The First Snow

The first autumnal snowfalls in the forest are magical events. The low deciduous perennials have dropped their leaves and stand skeletal above a carpet of fading color, tiny green buds visible on the branch tips of many species. The annuals have dispersed their seeds and withered, fading back into the forest mulch. With the summer leaves gone, a person can see far through the trees now.

Colors are muted, from the washed-out overcast sky to the tall, dark conifers. The forest is quiet and still, and there’s a feeling of sleepiness. There’s still some isolated activity though; ravens croak above the trees, here and there a squirrel scolds as it continues to gather food, far away a woodpecker hammers a hollow snag.

I’m describing a first snowfall that I observed up at Hyas Lake several years ago. It was late October or early November and the forest was as described above. Very quiet and peaceful. I was there with a co-worker, doing some final work on the Deception Pass Trail. We’d accomplished our mission and were heading back.

We stopped at Upper Hyas Lake and walked out into the golden lakeshore grass. The air was very still and the overcast had turned fuzzy and white and was sinking gently toward us, shrouding the peaks. We stood quietly beside the calm lake and watched the descending cloud. Soon a few lazy white flakes of snow swirled by, and then a few more.

The forested slopes above the lake faded slowly into white obscurity as the snow cloud grew thicker. Soon we couldn’t even see the far side of the lake and were surrounded by the whispering hiss of falling snowflakes.

As the snow thickened, we returned to the trail and continued the hike out. Walking along the lake shore, the ground in open areas was turning white. The snow grew heavier and the silence was filled with the faint hissing of colliding, falling, swirling, flakes. Millions of tiny ice-stars chipping and breaking.
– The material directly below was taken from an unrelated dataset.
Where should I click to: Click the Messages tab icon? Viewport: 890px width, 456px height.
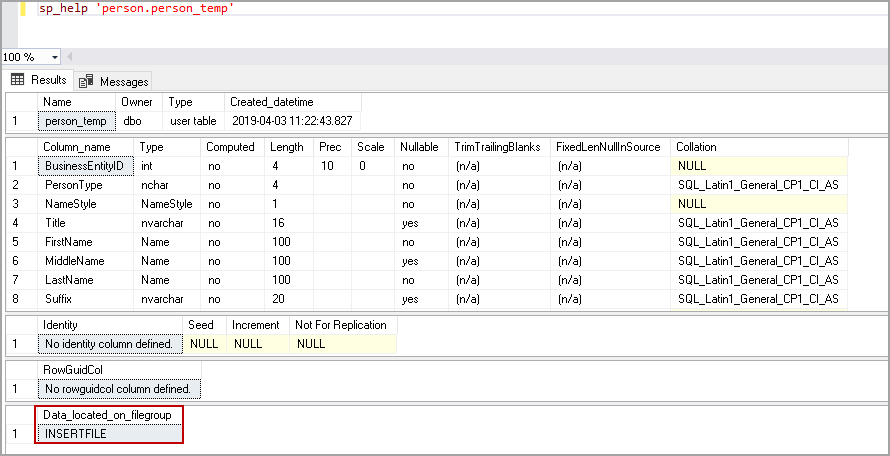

We left the lake and walked into the thick forest. It had been autumn when we hiked in and now it was winter as we hiked out, the forest floor and trail covered in a couple of inches of smooth, silky snow. We found several fresh sets of coyote tracks and some deer tracks along the trail. The skeletal brush, fallen logs, boulders and drooping tree boughs were etched in white. I had the feeling that a blanket was being gently placed over the sleeping forest; protecting it through its long winter sleep.

By the time we reached the trailhead, there were over three inches of snow on the ground and it was still coming down. I was reluctant to leave. The storm was so quiet and peaceful it could barely be called a storm, even with the snow falling an inch an hour.

We did have to leave though, so we loaded our gear, got into the truck, closed the doors, turned up the heat and set the defroster to high, turned on the wipers to sweep away the snow and bumped off down the white road, encased in vehicle technology and insulated from the primal storm outside.